Locks and Keys

Enforcement at scale with Admission Controllers with Secrets Management

The ability to consume external resources “on-the-fly,” is a core capability of cloud-native architecture, one that comes with a prerequisite that you also have the ability to dynamically configure applications at runtime. Kubernetes achieves this with the help of plugins called Admission Controllers that, in addition to enabling validation of apps at runtime, also enable modification. This is achieved by intercepting authenticated API requests on their way to the etcd cluster, and then either accepting, modifying and accepting, or rejecting them altogether.

The different types of admission controllers that exist in Kubernetes are mutating controllers, validating controllers, and a combination of both in some cases. Admission control typically runs in two phases with the modification or “mutating” phase going first, followed by the validation phase. This is done so that objects can first be modified to enforce custom defaults and then be validated to check for “deal-breakers.” LimitRanger is an example of an admission controller that does both.

Security and Governance

Admission controllers increase security considerably by automatically rejecting requests that don’t meet standards. They also help ensure images aren’t pulled from unknown directories by using extensions like Request Payloads that perform image reviews and then reject requests where the image isn’t specified. For more granular control, the PodSecurityPolicy admission controller enables more specific pod configurations like limiting users that can launch specific processes, forbidding escalation of rights, and blocking access to host drives.
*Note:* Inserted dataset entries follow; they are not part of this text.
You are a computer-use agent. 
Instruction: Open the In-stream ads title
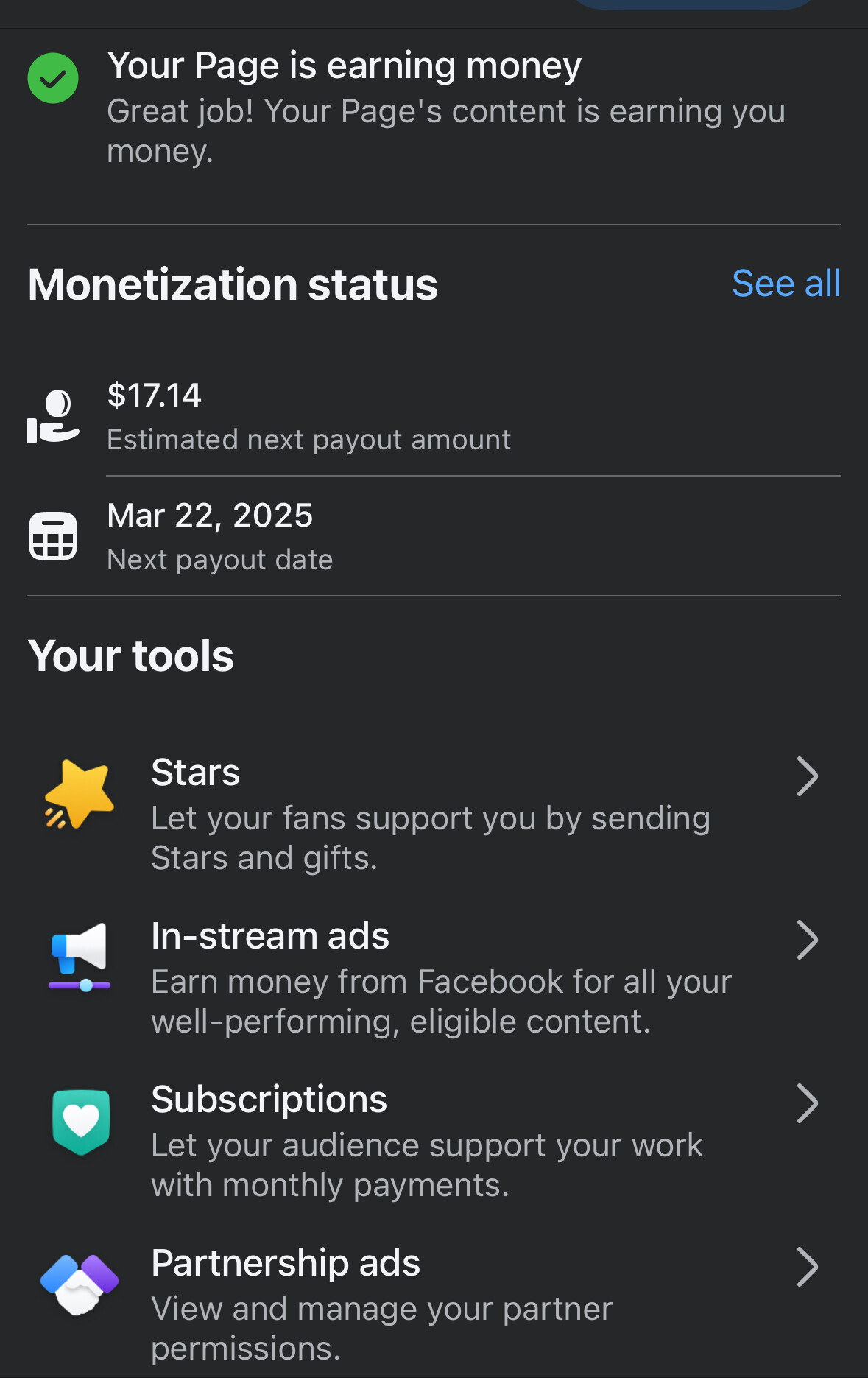[270, 936]
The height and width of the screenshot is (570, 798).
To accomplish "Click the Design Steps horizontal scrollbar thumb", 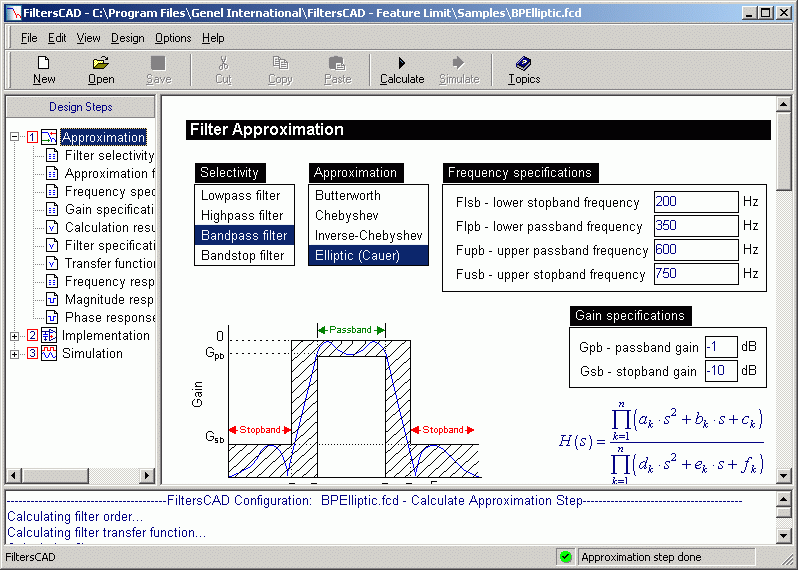I will pyautogui.click(x=56, y=475).
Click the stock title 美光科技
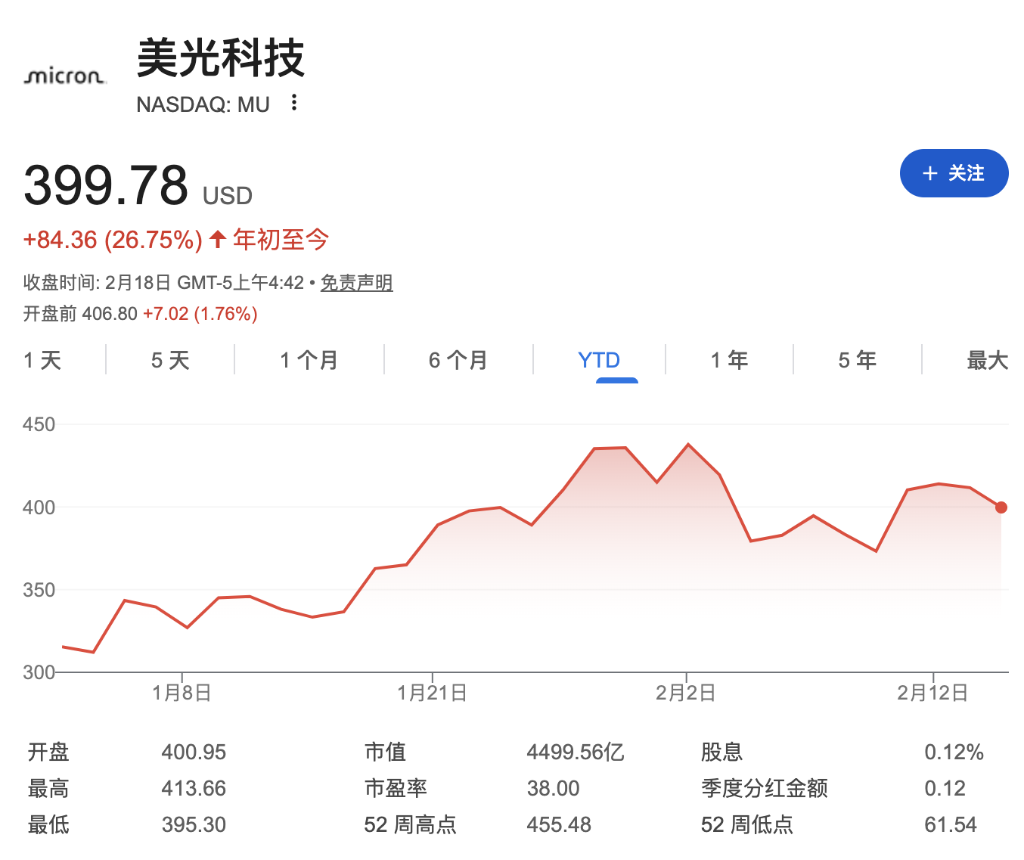This screenshot has width=1024, height=860. coord(221,60)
Good governance is also enforced by ensuring best practices are followed by automatically adding custom defaults like labels, annotations, and dynamic resource limits where necessary. Examples of admission controllers that add custom defaults include DefaultStorageClass that sets the storage class volume to default if none is specified, and PodNodeSelector that sets defaults to limit which node selectors can be used. Another good example in terms of governance is PodTolerationRestriction, which ensures pods are only scheduled on appropriate nodes.

Limitations with Plugins

Now while there’s no denying admission plugins are a pretty useful feature of Kubernetes, there are a couple of limitations we need to look at as well. The biggest problem here is that Admission Controllers need to first be compiled into an API server, and hence, can only be configured or modified at startup and not at “anytime.” Additionally, the lack of a proper management framework makes it difficult to factor in environmental variables like vulnerability test results while the application is running.

Kubernetes addressed these issues by introducing a new type of Admission Controller called Webhook Admission Controllers. Since admission webhooks run externally through a REST endpoint, also known as a webhook, they’re basically agnostic to the API server, and hence, can be modified or reconfigured at any time. Kubernetes ships with two admission webhooks: one for validation and one for modification, called ValidatingAdmissionWebhooks and MutatingAdmissionWebhooks, respectively. Both need to be enabled in order to create and configure admission webhooks.

Webhooks in the Wild

In addition to admission webhooks that are used internally in Kubernetes, webhooks also exist in the wild; the most popular being the mutating admission webhook that Istio uses to inject sidecars into applicable Kubernetes pods. Istio also uses another webhook called Galley for configuration validation. Linkerd, another popular service mesh, recently underwent a complete rebuild to implement the sidecar approach, and now uses mutating admission webhooks for proxy injection. Similarly, Consul Connect also uses mutating webhooks to inject sidecars.

Other real-world use cases of webhooks include Github that uses webhooks to update applications about the current state of repositories, Twilio that uses webhooks to react to phone calls, and Foursquare Developers that use webhooks to reduced mobile network traffic as well as battery usage! An important point to remember, however, is that by default, these webhooks manage their own configuration and additional steps are required to securely manage configurations.

Secrets Management for Webhooks

The security issues with admission webhooks stem from the delivery of data to publicly-available URLs within your application, which means anyone with the URL is free to corrupt your data. While enforcing TLS connections is the advised way around this, TLS certificates and private keys need to then be adequately safeguarded in the process. As opposed to private keys being stored in plain text in command line arguments, Kubernetes secrets are used to store and manage such sensitive information.

Kubernetes secrets are considered the bare minimum, however, in terms of securing your admission webhooks for production clusters. This is because Kubernetes stores secrets as base64 encoded strings that reside in etcd, making them a bit too general and static to be used in production environments or at scale. This is why best practice dictates using an enterprise-level secrets management solution like CyberArk Conjur or HashiCorp Vault to properly manage secrets at production scale.

Abstract Admission Control

Abstraction – or the process of decoupling complexity – is a trend we are increasingly seeing throughout the enterprise. Admission webhooks are yet another form of abstraction where we are basically decoupling the admission controllers from the API server in a way that requests can be validated or modified anytime during the application lifecycle. This makes for a complex environment, to say the least, and one in which establishing and maintaining trust levels between microservices can become increasingly difficult.

In conclusion, while the Kubernetes ecosystem is all about extending capabilities and finding new use cases, security implications need to be considered right from the get-go, especially in dynamic environments where there are more machine credentials than human users.